493 So. 2d 1130 | Fla. Dist. Ct. App. | 1986

GLICKSTEIN, Judge.

We reverse the trial court’s order transferring venue, defendants/appellees having failed to show that none of the causes of action alleged in appellant’s complaint ac*1131crued in the county in which appellant filed its complaint.

A venue objection should contain specific averments negativing the plaintiffs right to bring suit where plaintiff has brought it. If the place of accrual of the cause of action is at issue, the averments as to that should be clearcut enough to exclude the possibility that the county where the suit was brought is a proper venue. It is not enough merely to assert that the cause of action accrued in a different county. Stolley & Associates, Inc. v. Lawrence, 243 So.2d 446 (Fla. 4th DCA 1971).

Unless the defendant has sufficiently challenged the plaintiffs venue selection, the plaintiff need not allege or prove facts in support of his venue selection. Excel Insurance Company v. Brown, 406 So.2d 534 (Fla. 5th DCA 1981). Here the motions for transfer of venue do not sufficiently challenge plaintiffs venue selection.
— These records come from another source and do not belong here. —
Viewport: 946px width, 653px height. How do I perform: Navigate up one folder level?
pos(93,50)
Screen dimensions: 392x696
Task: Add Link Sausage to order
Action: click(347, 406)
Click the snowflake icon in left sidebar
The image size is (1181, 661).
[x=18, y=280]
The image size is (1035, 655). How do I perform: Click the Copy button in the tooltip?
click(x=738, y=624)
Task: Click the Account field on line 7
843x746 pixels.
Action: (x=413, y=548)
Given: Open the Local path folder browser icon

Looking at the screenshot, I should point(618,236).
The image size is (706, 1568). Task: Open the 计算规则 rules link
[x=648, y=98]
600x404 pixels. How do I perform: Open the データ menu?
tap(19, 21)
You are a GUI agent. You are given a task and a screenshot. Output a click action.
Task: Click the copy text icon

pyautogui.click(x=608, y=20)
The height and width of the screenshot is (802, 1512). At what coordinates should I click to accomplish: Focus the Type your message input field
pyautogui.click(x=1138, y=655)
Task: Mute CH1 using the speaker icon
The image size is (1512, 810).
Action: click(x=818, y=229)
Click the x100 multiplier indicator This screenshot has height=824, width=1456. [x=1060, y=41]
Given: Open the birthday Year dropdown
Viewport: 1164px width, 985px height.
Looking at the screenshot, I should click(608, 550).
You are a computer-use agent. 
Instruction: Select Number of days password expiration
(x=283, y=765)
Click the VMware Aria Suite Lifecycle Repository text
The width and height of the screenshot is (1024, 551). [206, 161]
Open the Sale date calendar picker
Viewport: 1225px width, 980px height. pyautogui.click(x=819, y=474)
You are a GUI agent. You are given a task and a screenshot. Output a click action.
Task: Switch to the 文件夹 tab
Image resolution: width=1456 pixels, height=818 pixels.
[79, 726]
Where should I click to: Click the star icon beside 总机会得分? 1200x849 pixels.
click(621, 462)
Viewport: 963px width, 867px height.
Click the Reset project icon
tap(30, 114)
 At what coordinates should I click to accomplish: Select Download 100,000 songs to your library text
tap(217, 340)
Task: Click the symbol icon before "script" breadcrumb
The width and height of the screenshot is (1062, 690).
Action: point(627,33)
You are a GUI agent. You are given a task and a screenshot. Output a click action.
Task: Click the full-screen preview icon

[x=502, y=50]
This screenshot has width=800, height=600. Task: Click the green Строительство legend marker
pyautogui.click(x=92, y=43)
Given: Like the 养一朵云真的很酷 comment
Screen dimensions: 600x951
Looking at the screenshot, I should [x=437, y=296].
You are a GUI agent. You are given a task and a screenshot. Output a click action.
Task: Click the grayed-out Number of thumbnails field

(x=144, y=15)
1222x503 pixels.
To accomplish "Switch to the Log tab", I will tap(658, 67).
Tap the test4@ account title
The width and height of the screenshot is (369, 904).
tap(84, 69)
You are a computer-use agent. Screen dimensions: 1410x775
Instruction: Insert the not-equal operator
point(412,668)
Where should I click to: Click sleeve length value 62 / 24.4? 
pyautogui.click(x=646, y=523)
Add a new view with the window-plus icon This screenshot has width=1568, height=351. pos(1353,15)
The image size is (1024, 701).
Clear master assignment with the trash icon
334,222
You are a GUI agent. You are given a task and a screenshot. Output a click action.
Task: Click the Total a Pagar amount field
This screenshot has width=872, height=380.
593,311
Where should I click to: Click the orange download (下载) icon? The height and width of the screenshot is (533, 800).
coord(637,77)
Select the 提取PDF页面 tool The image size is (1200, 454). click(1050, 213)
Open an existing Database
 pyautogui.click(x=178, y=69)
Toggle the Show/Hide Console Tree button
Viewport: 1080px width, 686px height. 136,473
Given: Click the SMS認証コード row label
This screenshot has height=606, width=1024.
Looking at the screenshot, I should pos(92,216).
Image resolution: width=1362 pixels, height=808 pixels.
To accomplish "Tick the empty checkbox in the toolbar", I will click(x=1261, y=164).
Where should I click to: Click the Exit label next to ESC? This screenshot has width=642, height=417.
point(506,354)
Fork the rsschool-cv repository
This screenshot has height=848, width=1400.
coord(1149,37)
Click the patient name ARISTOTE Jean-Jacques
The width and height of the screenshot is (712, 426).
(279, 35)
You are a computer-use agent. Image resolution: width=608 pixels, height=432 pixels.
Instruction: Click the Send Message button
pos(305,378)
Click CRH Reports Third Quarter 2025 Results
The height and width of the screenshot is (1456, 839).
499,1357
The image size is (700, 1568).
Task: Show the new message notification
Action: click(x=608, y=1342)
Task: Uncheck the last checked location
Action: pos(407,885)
The Swartsels averred that they live in Pasco County, and alleged that they had no contractual relationship with the plaintiff in Palm Beach County and do no business there. The Swartsels were silent about accrual of the cause of action. Emory Sin-gletary’s motion parallels the Swartsels’. Hampton Insurance Associates, Inc. made a conclusory statement that none of the causes of action accrued in Palm Beach County, but said nothing more on that question. Hampton said none of the defendants resides in Palm Beach County; no property involved in the suit is located in that county, none of the corporate defendants has an office for its customary business, and none of the foreign corporate defendants has an agent or other representative in that county. Hampton also said plaintiffs presence here is no basis for venue. This is not the stuff of which a motion pursuant to section 47.101 or section 47.122, Florida Statutes (1983) is made, as the corporate appellees have urged.

HERSEY, C.J., and WALDEN, J., concur.